I was persuaded to read this book by two friends as we all wanted to discover the nature of the ‘terrible event’ alluded to on the back cover. However, I don’t feel I drew the shot straw in having to do the actual reading – it was a breathless delight I would have hated to miss.
It’s a little difficult to tell you what the book is ‘about’ as few of the characters are named. Basically, there are two narrative strands. The first is tied to one street of a city on a hot, summer’s day. There’s an injured man caring for his daughter. Students are returning from a party. A young man reaches for eye-drops. A family gets breakfast. The characters are identified as ‘the man from number twenty-two’ and, at first, it was hard to remember who was who. I soon realised that who lived in what house wasn’t really important though and found my way through the text by virtue of each character’s unique identifier – age, moustache, illness.

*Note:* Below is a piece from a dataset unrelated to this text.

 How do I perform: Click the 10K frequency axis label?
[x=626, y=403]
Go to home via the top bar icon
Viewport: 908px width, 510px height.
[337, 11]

The second strand visits one of the street’s residents at a point in the future. She has moved away. She’s lost touch with friends. She’s lost. And it’s really impossible to say more without spoiling your reading – and I do heartily recommend that you read this book for yourself.
Mr McGregor’s writing is beautiful and reminded me of Michael Ondaatje’s The English Patient in tone and pacing. I seemed to float from one scene to the next, from one narrative to the next as he drew me inexorably onwards to that terrible conclusion. There is a ‘terrible event’. But you will have to find out about it foryourself!